» **TEXT BLOCK**:
>>>
2.08.2012

Resolutionary

An unfortunate happening, this: when I commit to posting by saying something like, "A post is coming. I wil be right back," it much more often than not, is a prelude to a protracted hiatus. But it's not like anything all that productive happens. It's sort of like I get into bed at a predetermined time, but between incorrect or unintended layers, and discover that there is an object (like pencil [or a pebble (or a pea)]) that is stuck between sheets beneath me, obliging me to get up and negotiate the opaque and darkened jungle of blanketry just to remove it, so that I can have another go at resting. By that point, though, I've begun to think of this or that undone thing, and the litany of projects derailed in process, and what a failure I've been in my adult life, and how much I miss my friends near and far, and...well, this begets a besmirching torrent of regret and negativity at my own expense, which is one ineffective lullaby. Feeling haunted thus precludes sleeping, which culminates with my sleeping until a disruptively late hour. The gray scramble that ensues typically concerns the myriad of life-and-living matters to which I must attend.
<<<
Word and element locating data
>>>
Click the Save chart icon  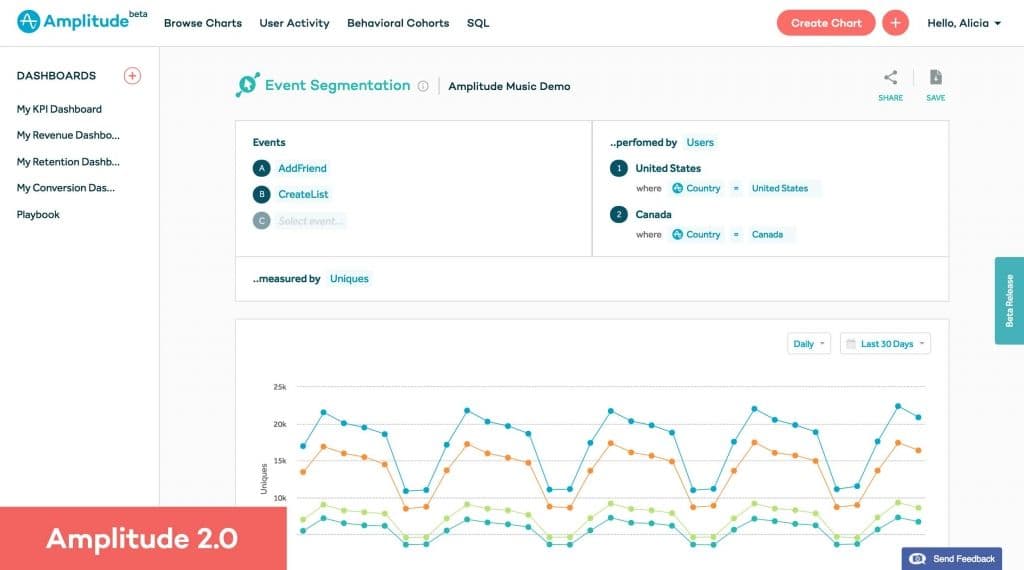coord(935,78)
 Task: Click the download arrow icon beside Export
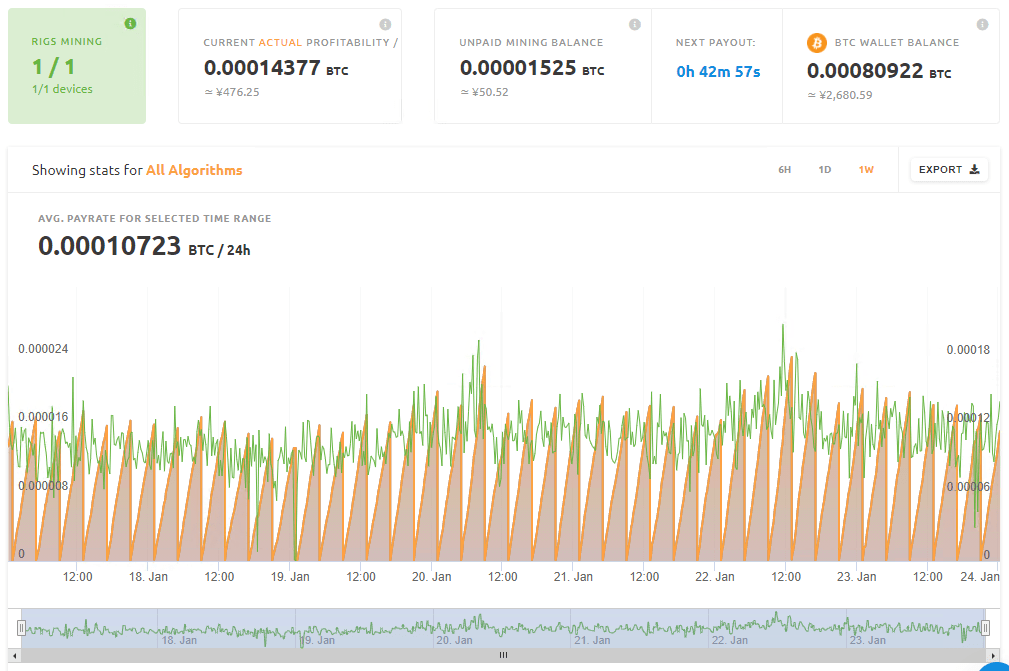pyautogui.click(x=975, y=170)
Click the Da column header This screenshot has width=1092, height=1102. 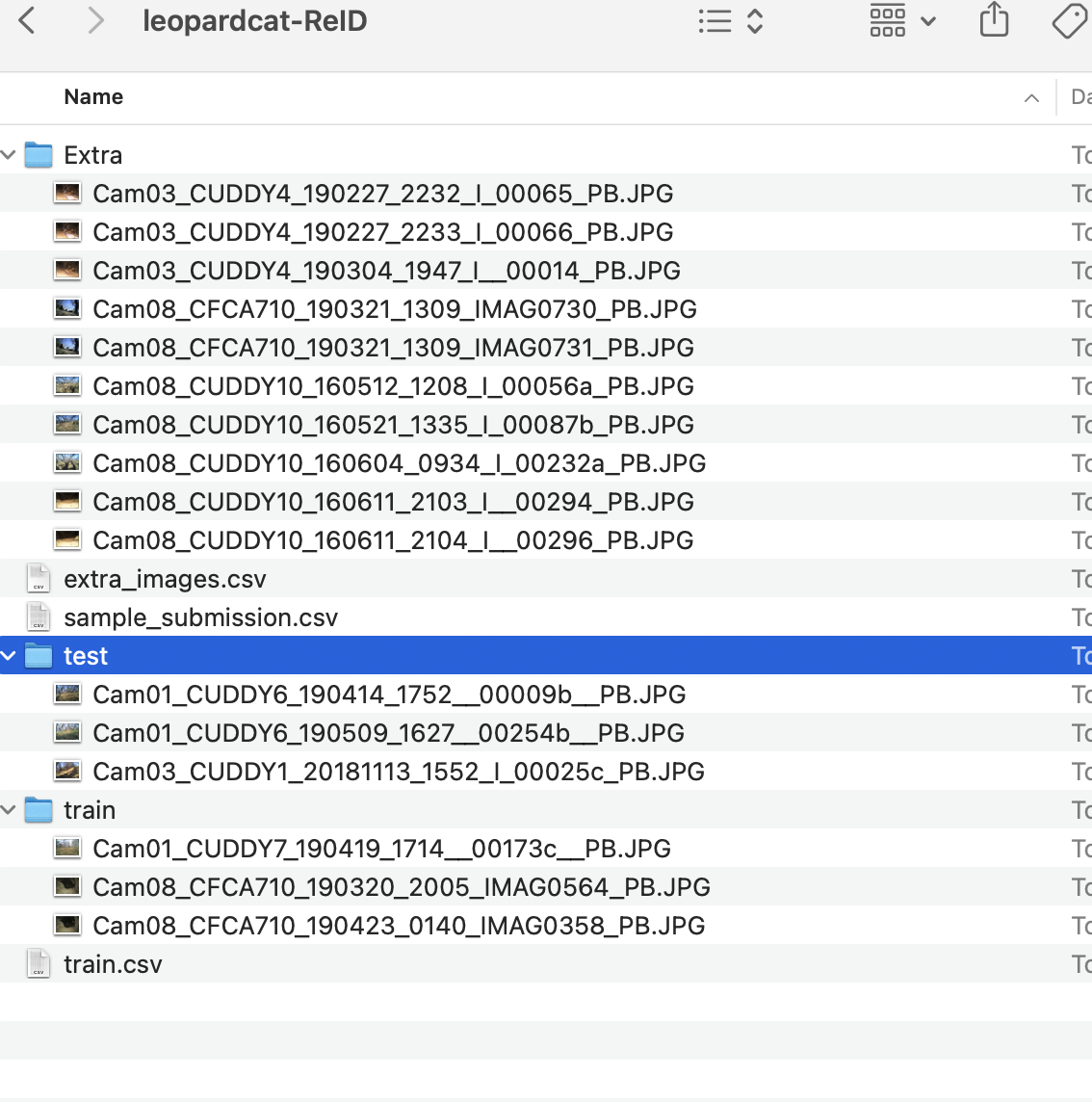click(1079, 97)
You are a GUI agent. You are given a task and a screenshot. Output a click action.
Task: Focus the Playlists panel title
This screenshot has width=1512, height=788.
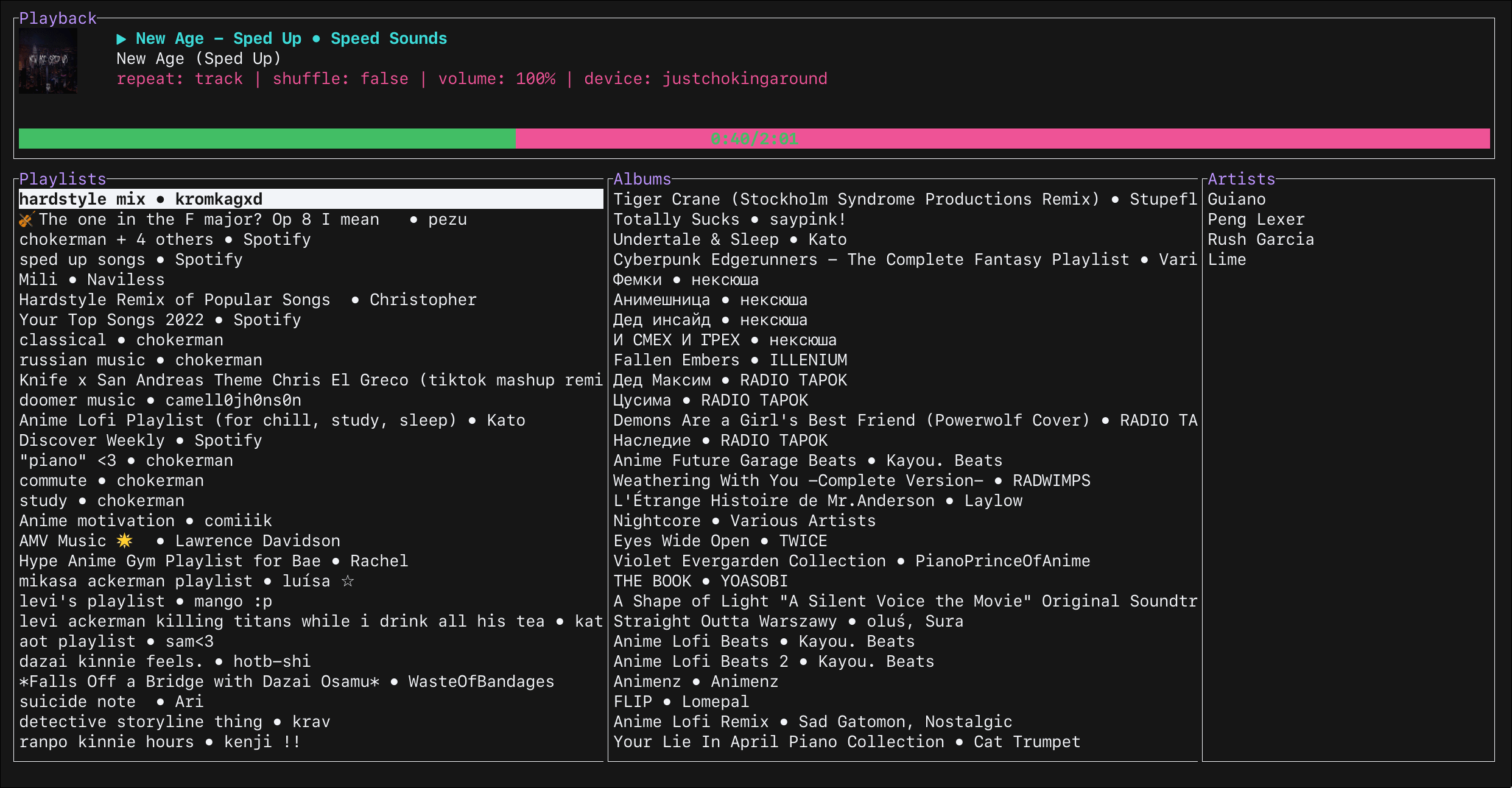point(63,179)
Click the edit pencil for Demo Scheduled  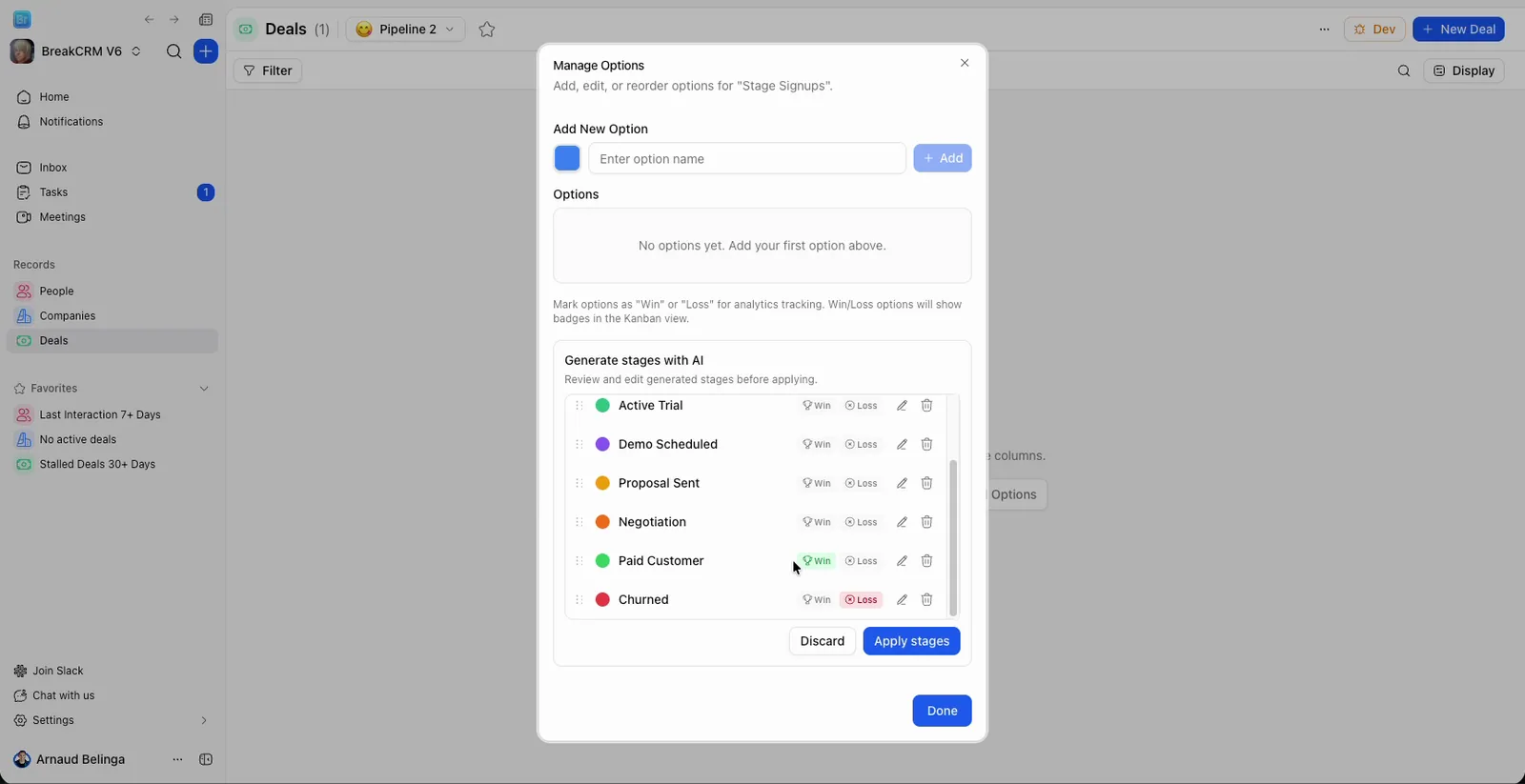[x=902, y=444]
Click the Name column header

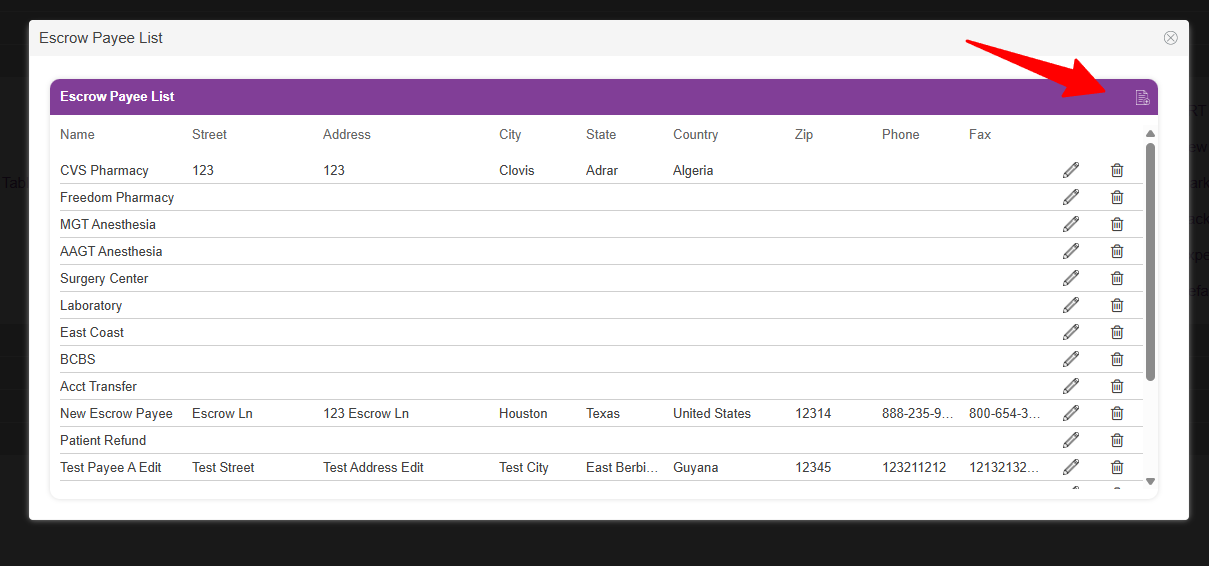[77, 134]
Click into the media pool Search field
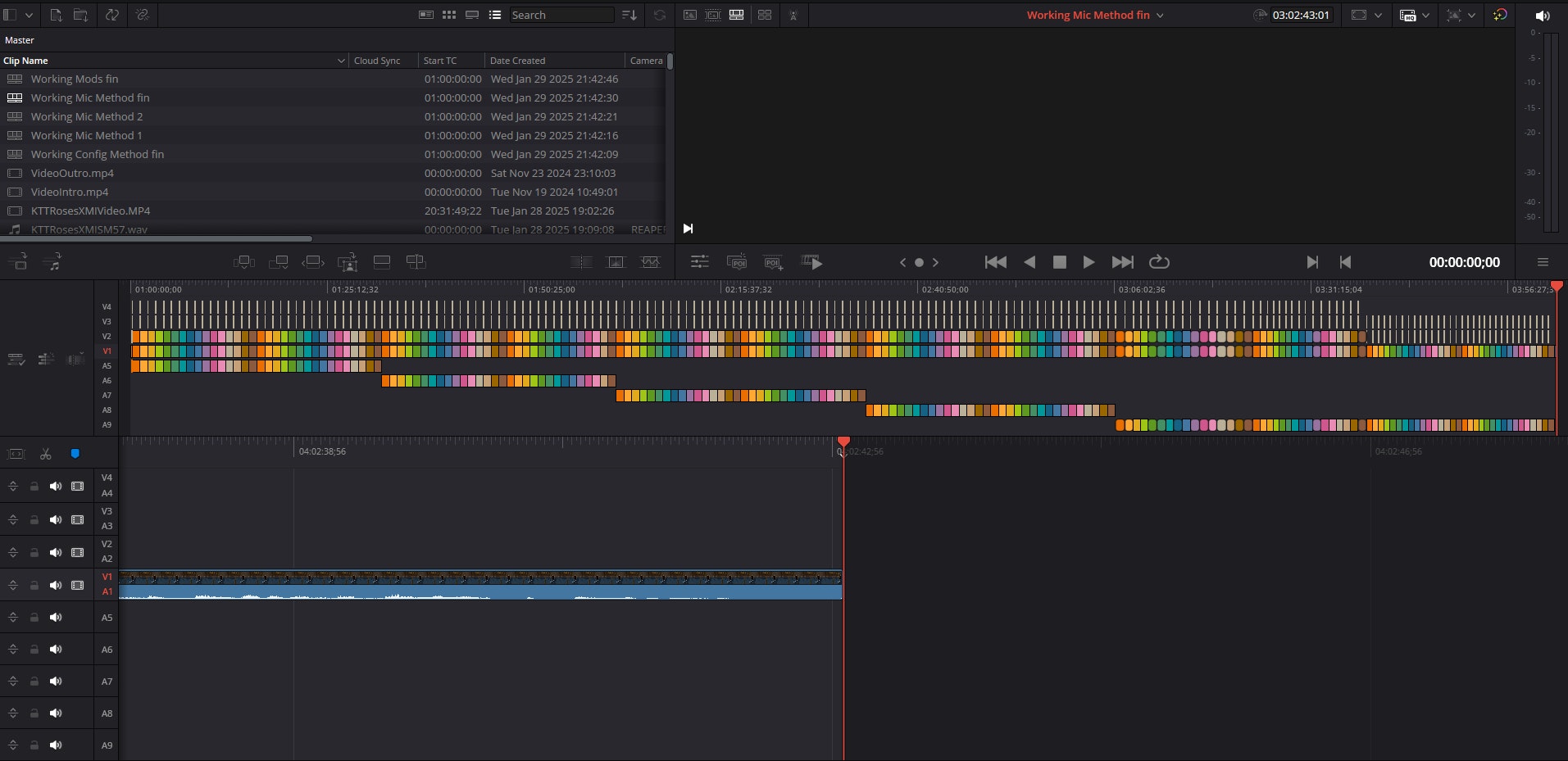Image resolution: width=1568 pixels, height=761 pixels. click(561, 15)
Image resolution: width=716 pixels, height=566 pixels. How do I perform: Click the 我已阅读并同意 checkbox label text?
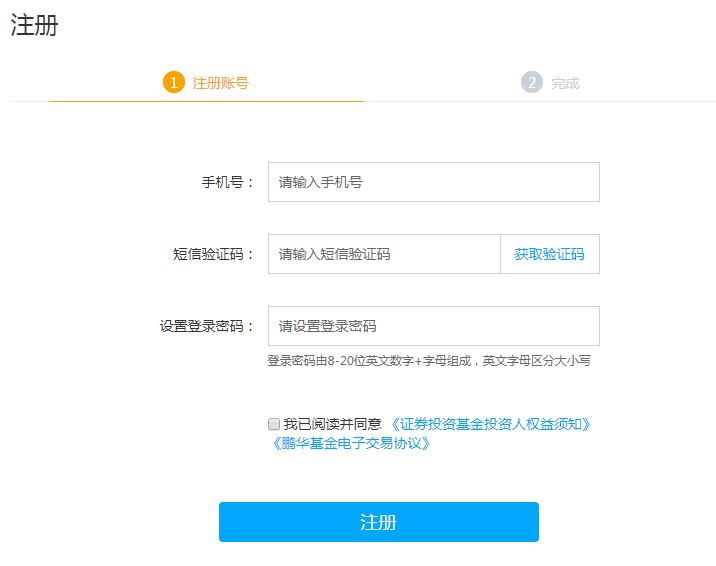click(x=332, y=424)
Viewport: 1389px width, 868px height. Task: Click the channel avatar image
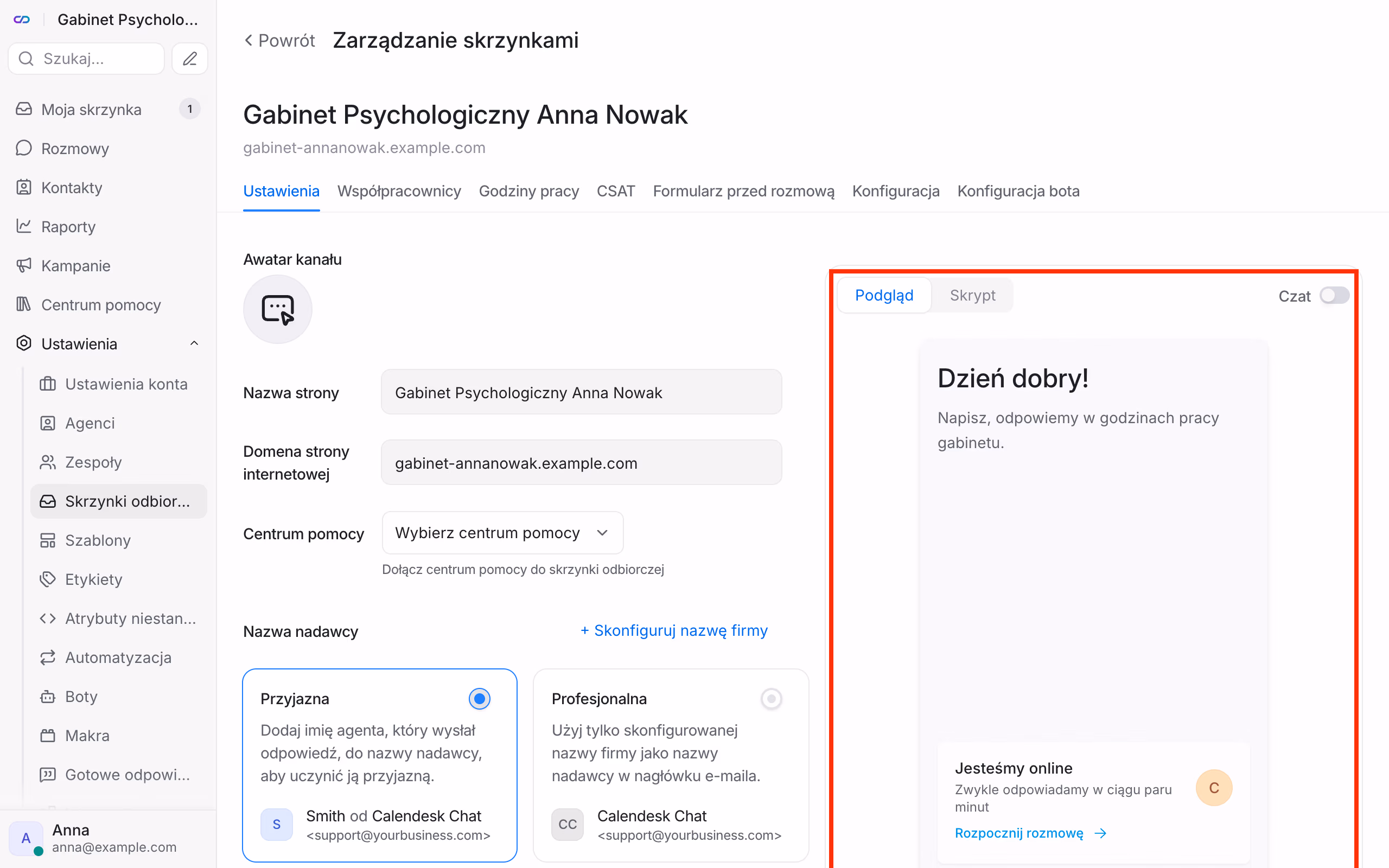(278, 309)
<<<
» **WRITTEN INSTRUCTION**:
Continue the blog post about broken promises to post and restless nights, picking up right after its final sentence.

» **EXERCISE ANSWER**:
That is what happens, in a(n expansive) nutshell.
Today is beautiful to see, and hooray for windows, because it's insultingly cold. Molly and I have decided today to, in earnest, become a greater part of the community in which we live. You know: instead of seeking some blissful endpoint to our wanderings, we'll be here, because this right now is our family and the lives that we are living.
We will see how that goes.

Please end soon, Winter.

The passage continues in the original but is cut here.